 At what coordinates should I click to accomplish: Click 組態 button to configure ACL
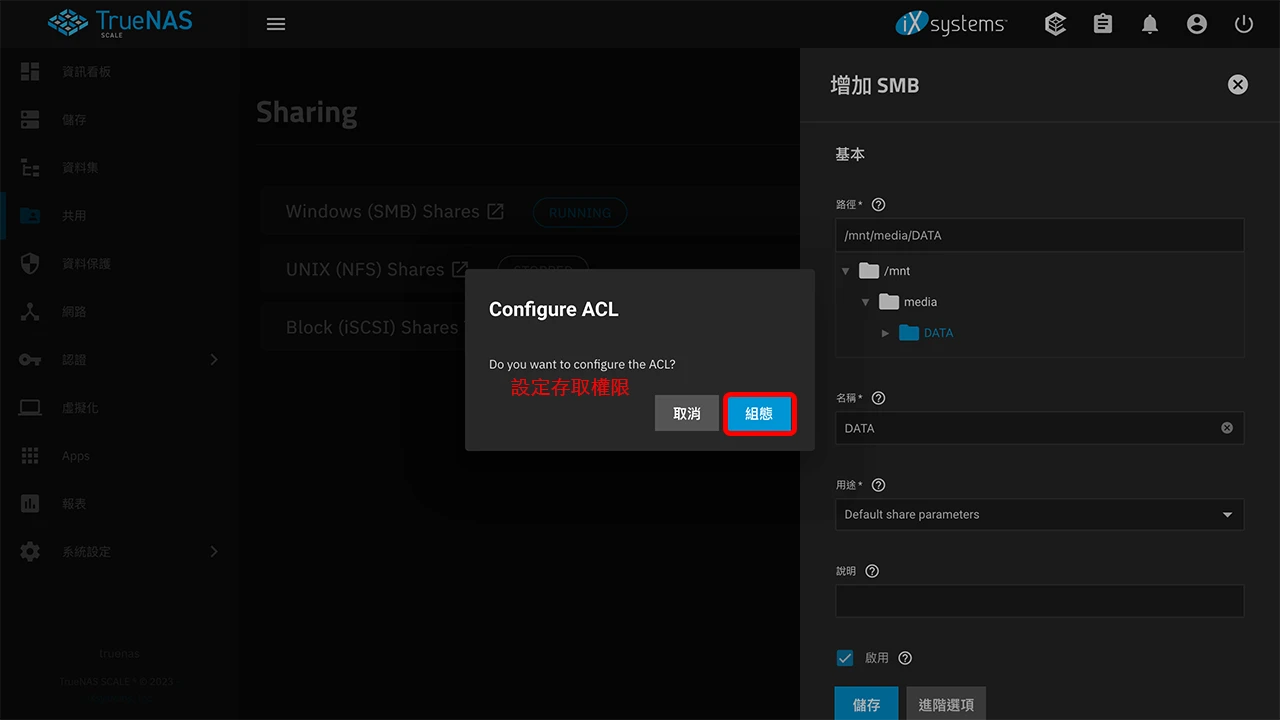(759, 414)
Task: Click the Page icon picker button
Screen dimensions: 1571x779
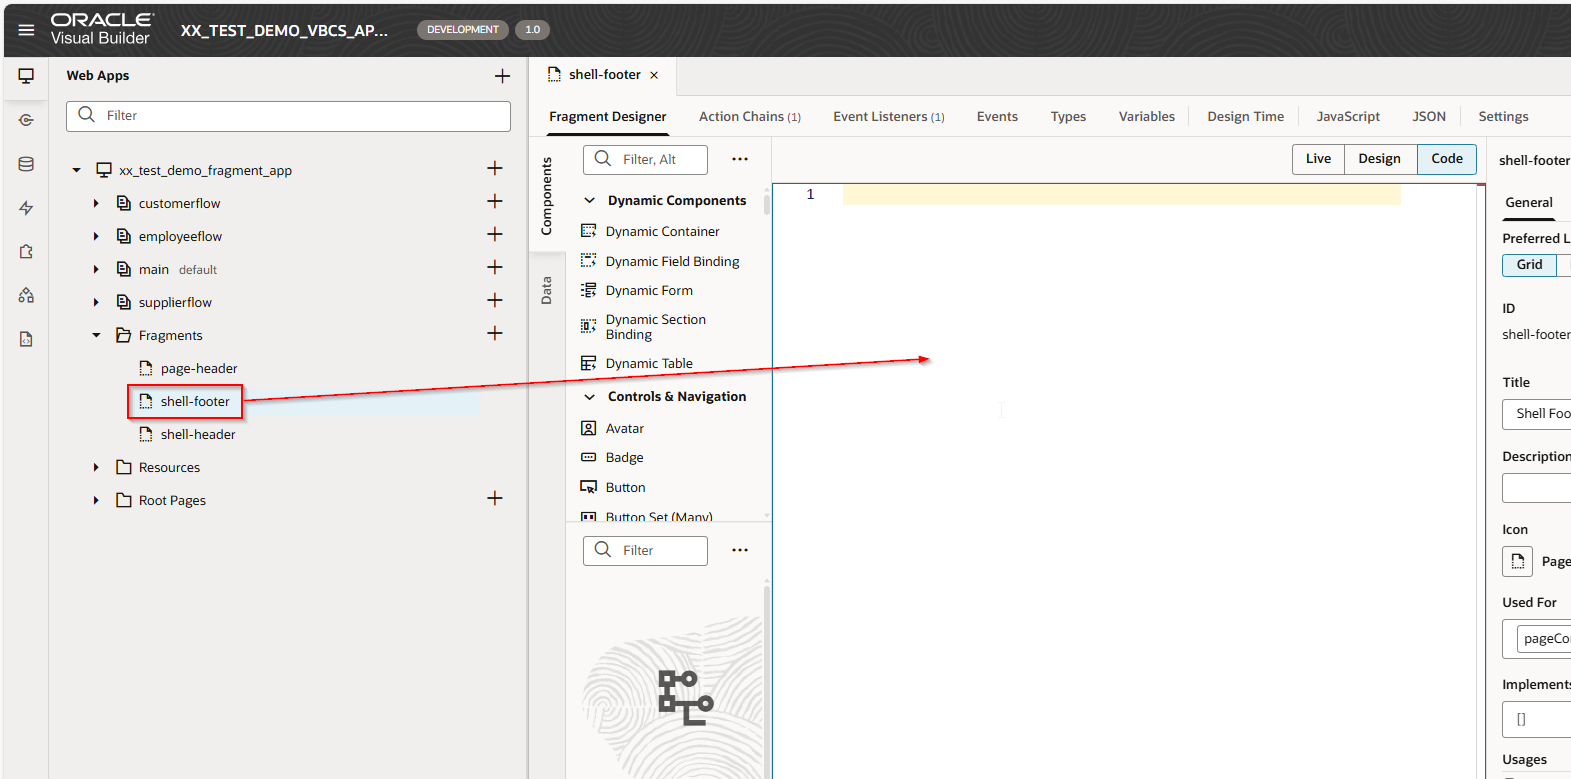Action: 1517,561
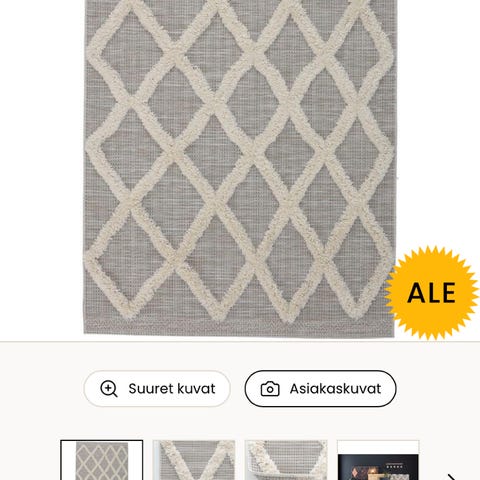
Task: Click the yellow ALE sale badge
Action: 432,293
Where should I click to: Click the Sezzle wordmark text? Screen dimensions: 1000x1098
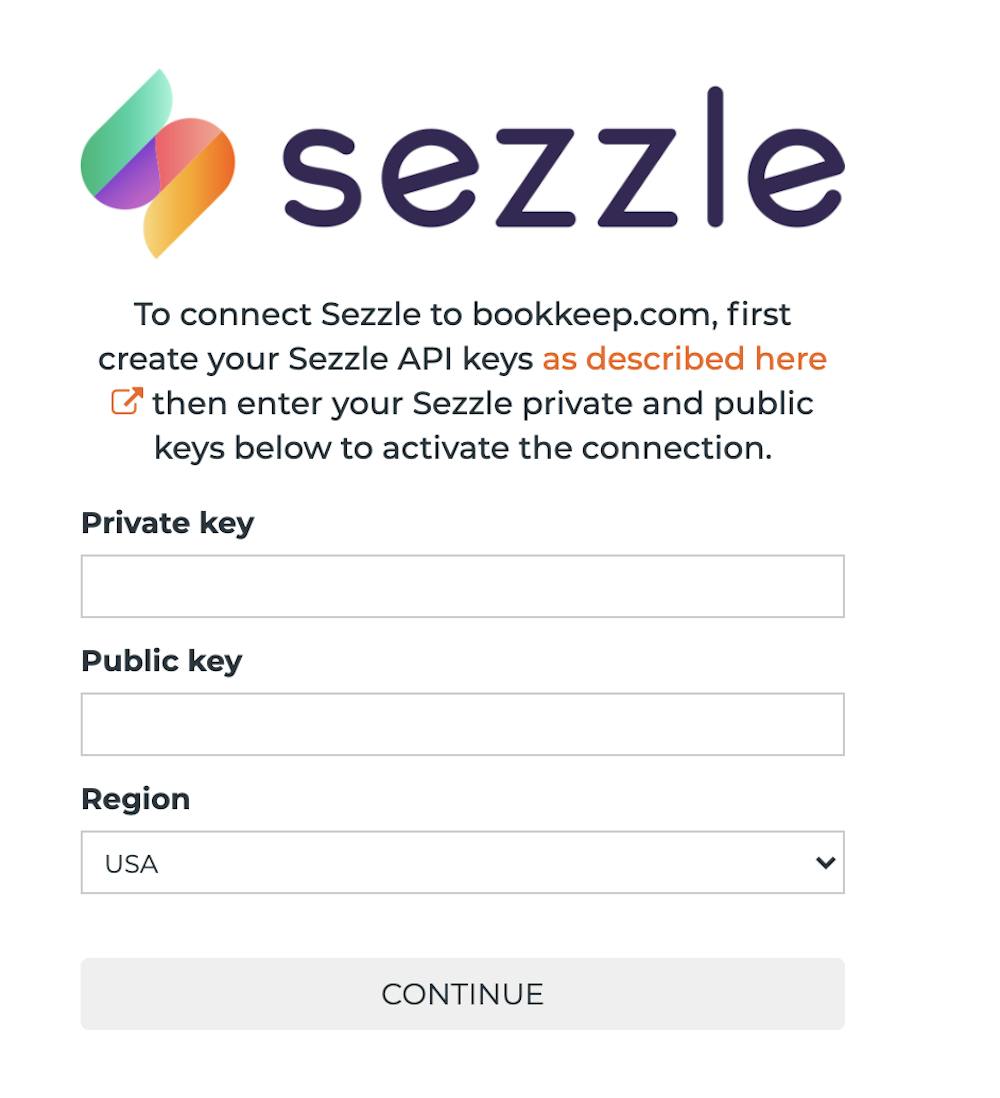pyautogui.click(x=563, y=160)
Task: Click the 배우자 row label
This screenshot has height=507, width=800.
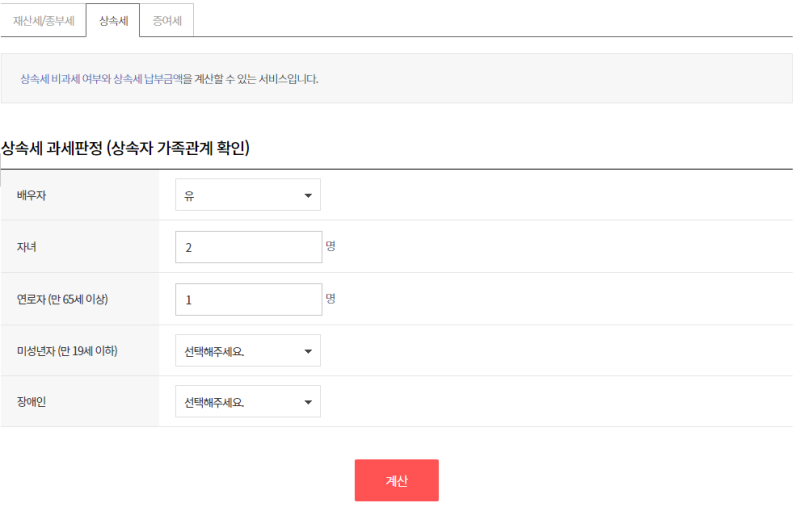Action: 31,195
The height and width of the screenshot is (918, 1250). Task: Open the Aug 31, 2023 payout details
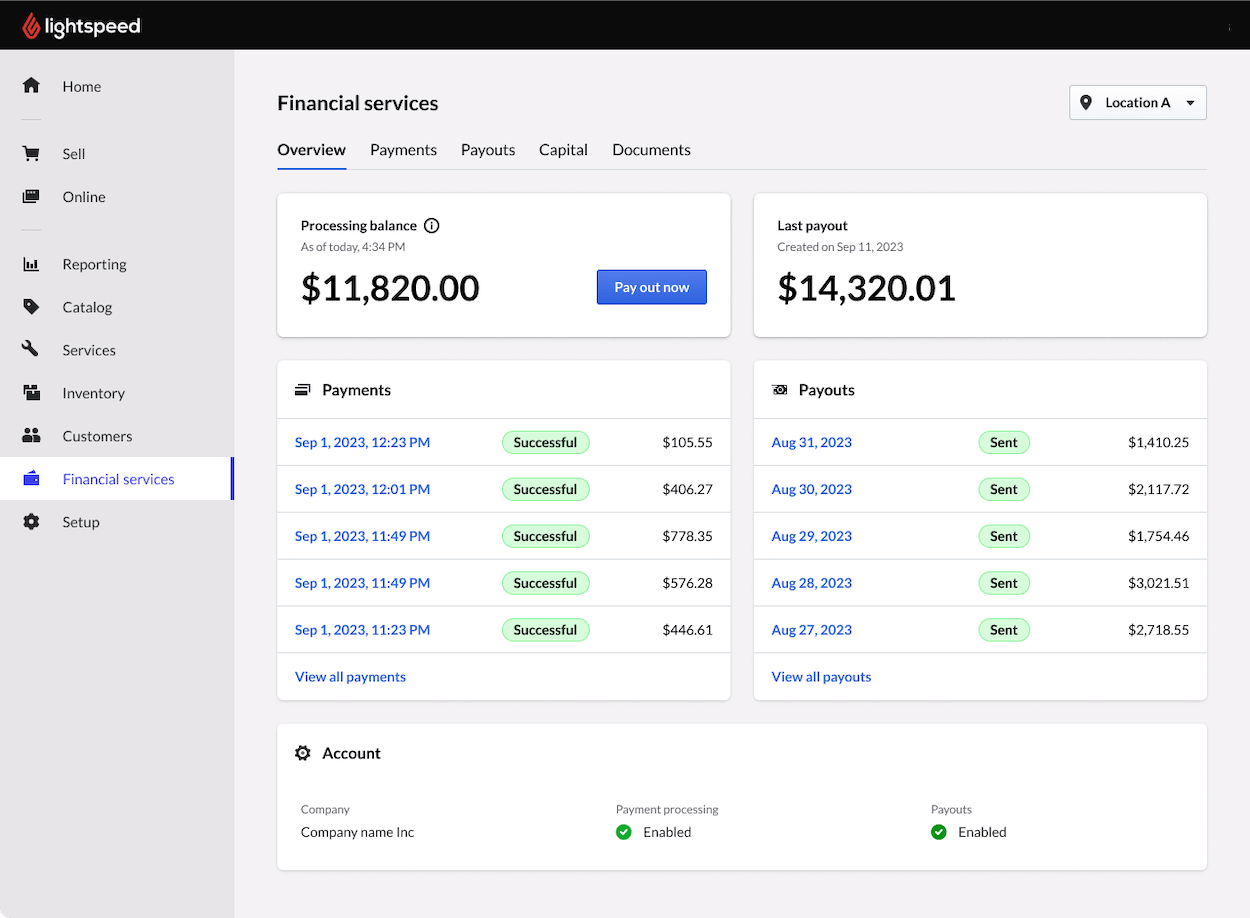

########################################

**Work to complete:** Would you give again, exactly as written, the lines from the one containing "This screenshot has height=507, width=800." through the end of the records, with no pictures and no other lines?

**Answer to the exercise:**
This screenshot has height=507, width=800.
Action: 31,195
The height and width of the screenshot is (918, 1250). Task: Open the Aug 31, 2023 payout details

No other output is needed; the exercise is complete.